В Вашингтоне Уоррен нашел нового друга, с которым можно было ходить на ипподром. Боб Дуайер, предприимчивый молодой человек, работавший школьным тренером по гольфу. Летом, во время школьных каникул, он зарабатывал гораздо больше своего учительского жалованья, продавая полисы страхования, переносные холодильники и прочие товары.

Однажды Уоррен попросил Дуайера взять его на скачки. Тренер потребовал принести письменное разрешение от родителей. «На следующий день, – рассказывает Дуайер, – он заявился рано утром с запиской от матери, в которой говорилось, что ему позволено идти на скачки». Дуайер написал Уоррену фальшивую справку, чтобы тот отпросился с уроков, и они отправились по железной дороге на ипподром в Чарльз-Таун, Западная Вирджиния. Эта поездка помогла Уоррену отшлифовать навыки гандикапера. Дуайер показал, на что обращать внимание в Daily Racing Form – самом важном справочнике прогнозов по скачкам.

«Я получал Daily Racing Form заранее и для каждой лошади определял вероятность выигрыша. Затем сравнивал эту вероятность с прогнозом. Иногда можно найти лошадь, прогноз на которую намного выше или ниже ее реальных шансов. По расчетам, у лошади 10 % шансов на победу, а прогноз – пятнадцать к одному[97]. Люди часто делают ставки на цвета жокеев, на свои дни рождения, на клички лошадей. Хитрость в том, чтобы попасть в группу, где никто не занимается анализом, а у тебя самого много данных. Поэтому я внимательно изучал эту статистику».

Билл Грей учился в школе Вудро Вильсона на класс младше Уоррена. Вместе они несколько раз ездили на скачки. По словам Билла, уже сходя с поезда Уоррен знал, на каких лошадей поставит. Он спускался на поле и говорил: «У этой лошади слишком большой вес, эта в последние несколько скачек показала себя слабо, а у той время оставляет желать лучшего».

Уоррен делал ставки от шести до десяти долларов, иногда «на нос»[98]. Высокие ставки он делал, только если видел хорошие шансы, но умел и рискнуть частью с трудом заработанных газетных денег, поставив на правильную лошадь.

Однажды Уоррен поехал в Чарльз-Таун один и проиграл в первом же заезде. Но он продолжал делать ставки и проигрывать, пока не потерял более 175 долларов, почти опустошив карманы.

СОДЕРЖИМОЕ НАБОРА ДАННЫХ:
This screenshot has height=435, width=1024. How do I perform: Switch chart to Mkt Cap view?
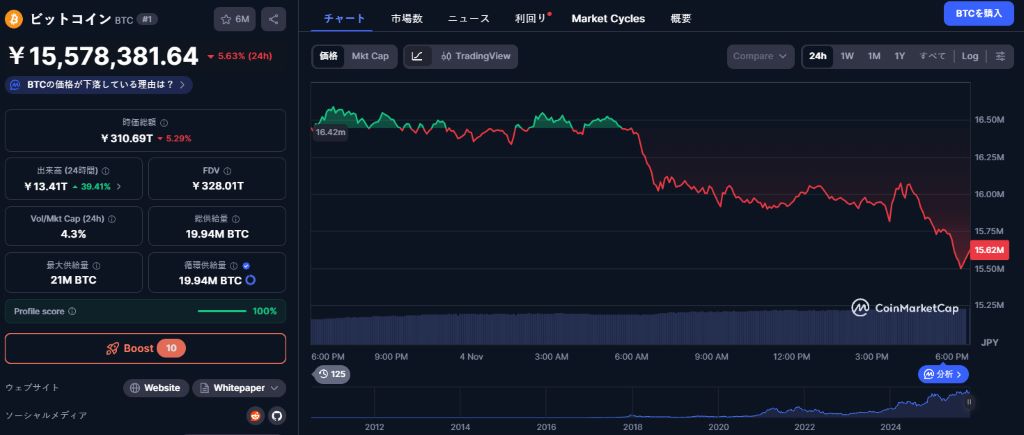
---
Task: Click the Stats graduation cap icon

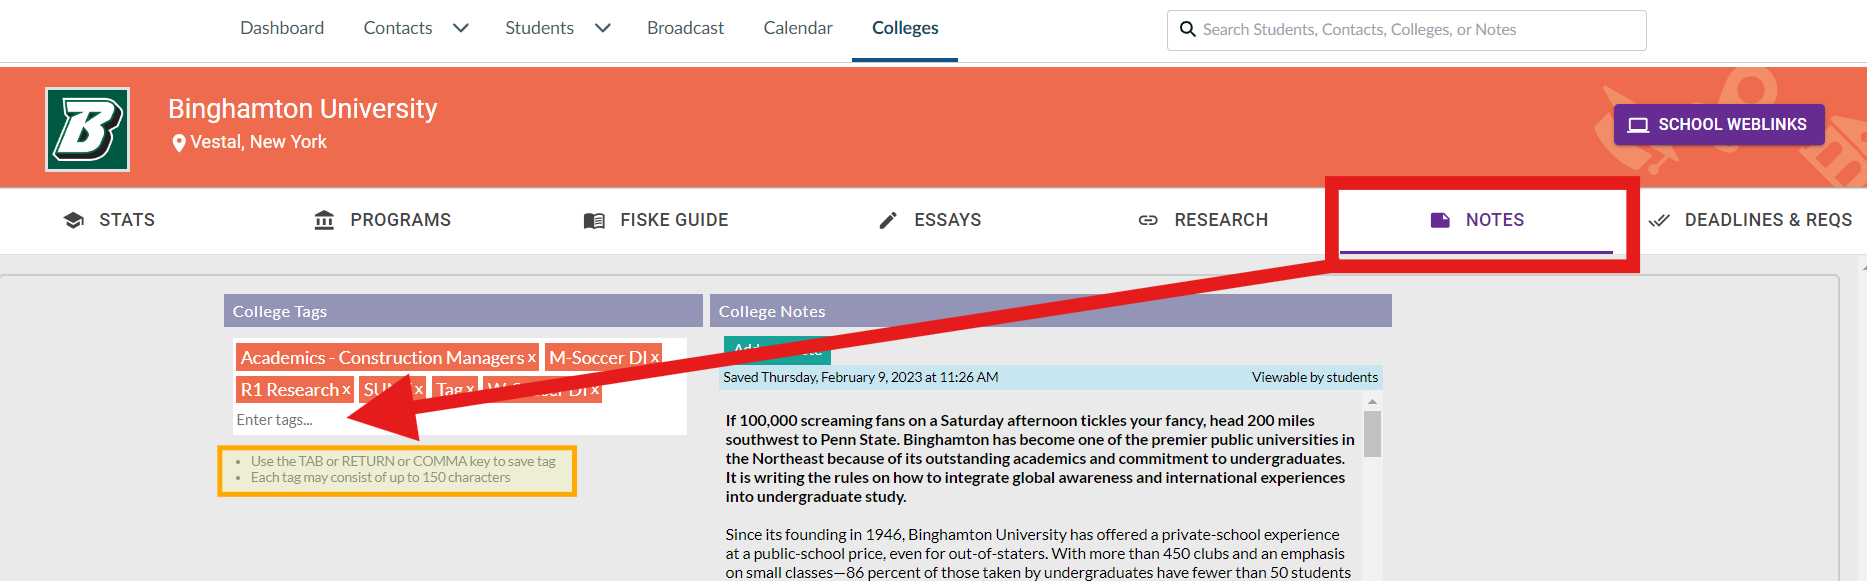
==
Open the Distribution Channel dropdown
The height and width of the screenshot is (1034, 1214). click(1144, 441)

ЗАДАНИЕ 1: Извлеките из фрагмента о скачках без изменений часть, которая открывается словами, содержащими «В Вашингтоне Уоррен», и закрывается словами «и прочие товары.».
ЗАДАНИЕ 2:
Ответьте по фрагменту о скачках на три вопроса, пометив ответы так же:
(а) Кем работал Боб Дуайер?
(б) Где находился ипподром, куда Уоррен и Дуайер отправились по железной дороге?
(в) Сколько денег потерял Уоррен, когда поехал на скачки один?
ЗАДАНИЕ 3: Перечислите всё, на что, согласно фрагменту о скачках, люди часто делают ставки.
Строки набора данных для работы не понадобятся.

ОТВЕТ НА ЗАДАНИЕ 1:
В Вашингтоне Уоррен нашел нового друга, с которым можно было ходить на ипподром. Боб Дуайер, предприимчивый молодой человек, работавший школьным тренером по гольфу. Летом, во время школьных каникул, он зарабатывал гораздо больше своего учительского жалованья, продавая полисы страхования, переносные холодильники и прочие товары.

ОТВЕТ НА ЗАДАНИЕ 2:
(а) Школьным тренером по гольфу.
(б) В Чарльз-Тауне, Западная Вирджиния.
(в) Более 175 долларов.

ОТВЕТ НА ЗАДАНИЕ 3: На цвета жокеев, на свои дни рождения, на клички лошадей.